[Given information]
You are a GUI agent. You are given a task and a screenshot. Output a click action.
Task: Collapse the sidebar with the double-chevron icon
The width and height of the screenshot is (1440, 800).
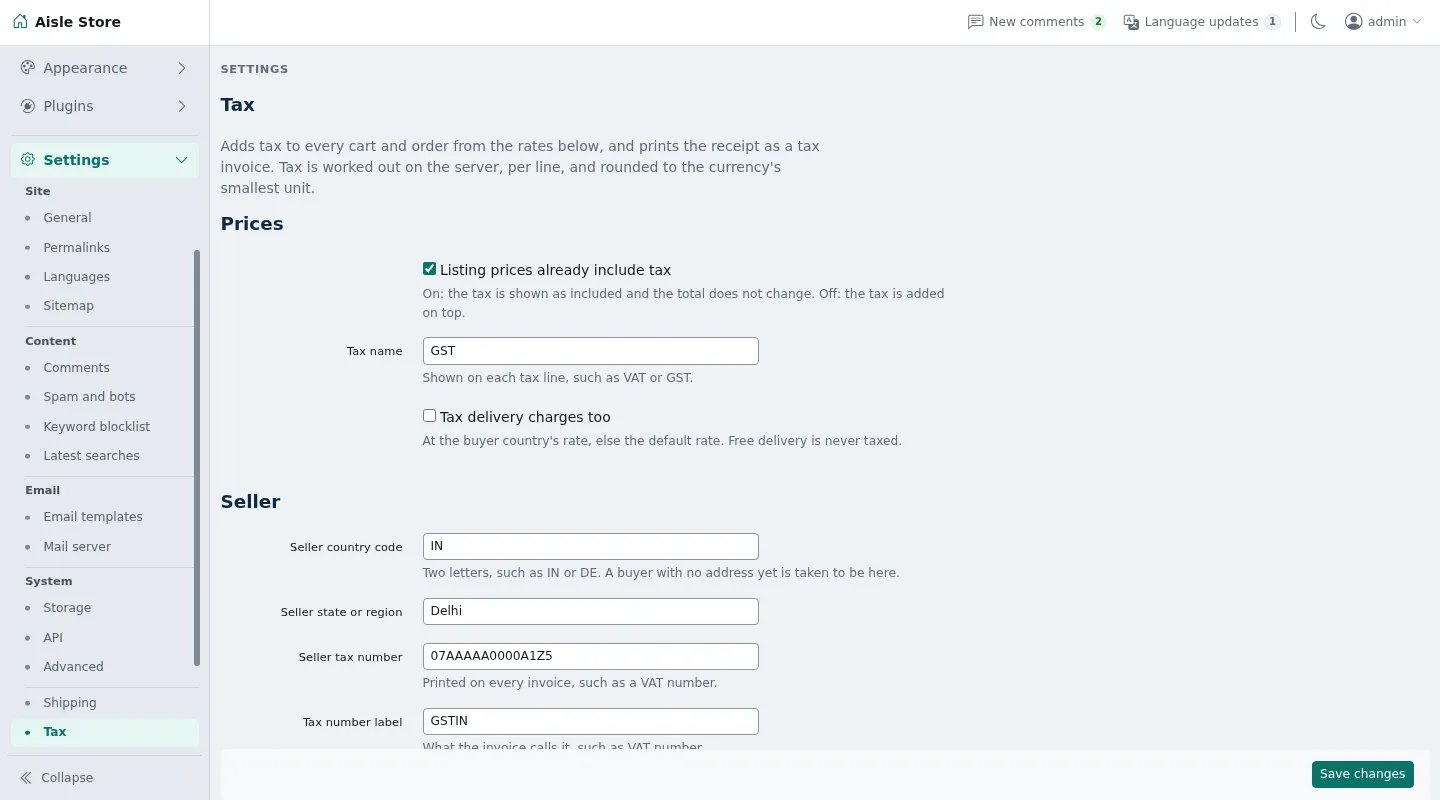click(26, 778)
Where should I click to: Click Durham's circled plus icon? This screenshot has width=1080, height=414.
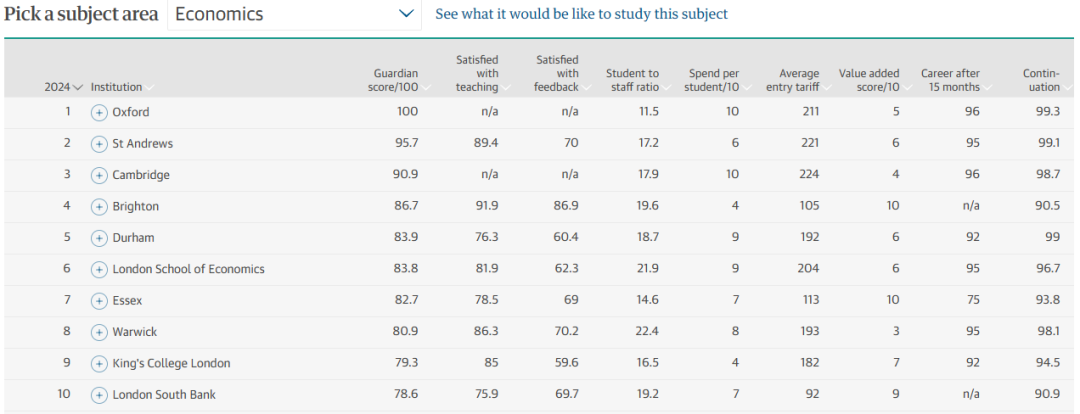99,238
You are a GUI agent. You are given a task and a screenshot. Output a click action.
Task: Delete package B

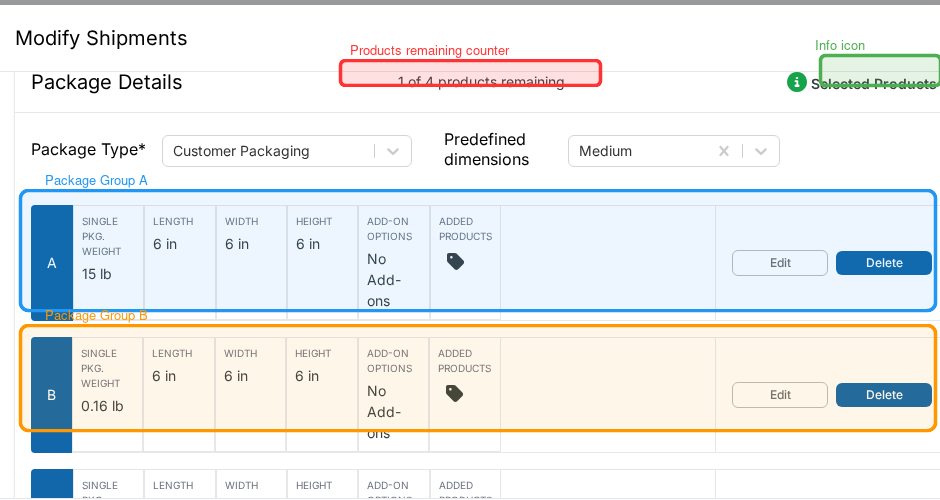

[What is expected] Please output every line of the rows above as a numbered list, skipping blank lines and leaving out the pictures.

[Response]
1. You are a GUI agent. You are given a task and a screenshot. Output a click action.
2. Task: Collapse the sidebar with the double-chevron icon
3. The width and height of the screenshot is (1440, 800).
4. click(26, 778)
5. Where should I click to: Click Durham's circled plus icon? This screenshot has width=1080, height=414.
6. 99,238
7. You are a GUI agent. You are given a task and a screenshot. Output a click action.
8. Task: Delete package B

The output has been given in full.